Required action:
From the records below, extract only the lines running from the line with "Реклама (124, 2515)" to the line with "2 872 (513, 1288)", both lines included, reproducing them exactly.

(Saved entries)
- - - - - - -

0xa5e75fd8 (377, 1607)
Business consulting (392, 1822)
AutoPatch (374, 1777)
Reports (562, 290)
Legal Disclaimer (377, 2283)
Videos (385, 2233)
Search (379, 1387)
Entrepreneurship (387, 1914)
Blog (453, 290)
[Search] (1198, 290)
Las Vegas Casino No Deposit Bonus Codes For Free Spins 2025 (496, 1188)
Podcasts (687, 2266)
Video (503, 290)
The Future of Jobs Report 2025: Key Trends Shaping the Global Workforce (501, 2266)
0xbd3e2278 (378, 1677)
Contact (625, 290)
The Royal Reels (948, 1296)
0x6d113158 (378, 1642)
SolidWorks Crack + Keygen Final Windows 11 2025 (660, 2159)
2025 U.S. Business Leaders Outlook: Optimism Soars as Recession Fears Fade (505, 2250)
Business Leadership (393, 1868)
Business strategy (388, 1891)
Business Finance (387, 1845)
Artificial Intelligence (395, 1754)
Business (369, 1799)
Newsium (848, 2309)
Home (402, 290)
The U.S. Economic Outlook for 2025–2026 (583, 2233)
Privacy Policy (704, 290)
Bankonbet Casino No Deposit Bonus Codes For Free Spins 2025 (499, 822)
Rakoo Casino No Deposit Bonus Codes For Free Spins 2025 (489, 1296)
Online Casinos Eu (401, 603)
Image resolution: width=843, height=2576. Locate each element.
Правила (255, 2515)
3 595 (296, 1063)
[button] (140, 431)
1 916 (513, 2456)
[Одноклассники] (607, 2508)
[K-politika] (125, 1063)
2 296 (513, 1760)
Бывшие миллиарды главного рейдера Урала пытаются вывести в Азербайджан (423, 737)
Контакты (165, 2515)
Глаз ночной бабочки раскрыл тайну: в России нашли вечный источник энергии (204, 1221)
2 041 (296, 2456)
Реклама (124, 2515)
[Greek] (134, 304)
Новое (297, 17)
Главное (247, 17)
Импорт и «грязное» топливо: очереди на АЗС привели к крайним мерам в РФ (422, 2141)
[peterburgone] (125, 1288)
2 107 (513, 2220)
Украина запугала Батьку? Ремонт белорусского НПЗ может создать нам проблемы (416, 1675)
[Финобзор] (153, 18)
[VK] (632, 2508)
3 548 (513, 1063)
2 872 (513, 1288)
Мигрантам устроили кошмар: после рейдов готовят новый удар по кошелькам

- - - - - - -

Output for this task:
Реклама (124, 2515)
[Greek] (134, 304)
Новое (297, 17)
Главное (247, 17)
Импорт и «грязное» топливо: очереди на АЗС привели к крайним мерам в РФ (422, 2141)
[peterburgone] (125, 1288)
2 107 (513, 2220)
Украина запугала Батьку? Ремонт белорусского НПЗ может создать нам проблемы (416, 1675)
[Финобзор] (153, 18)
[VK] (632, 2508)
3 548 (513, 1063)
2 872 (513, 1288)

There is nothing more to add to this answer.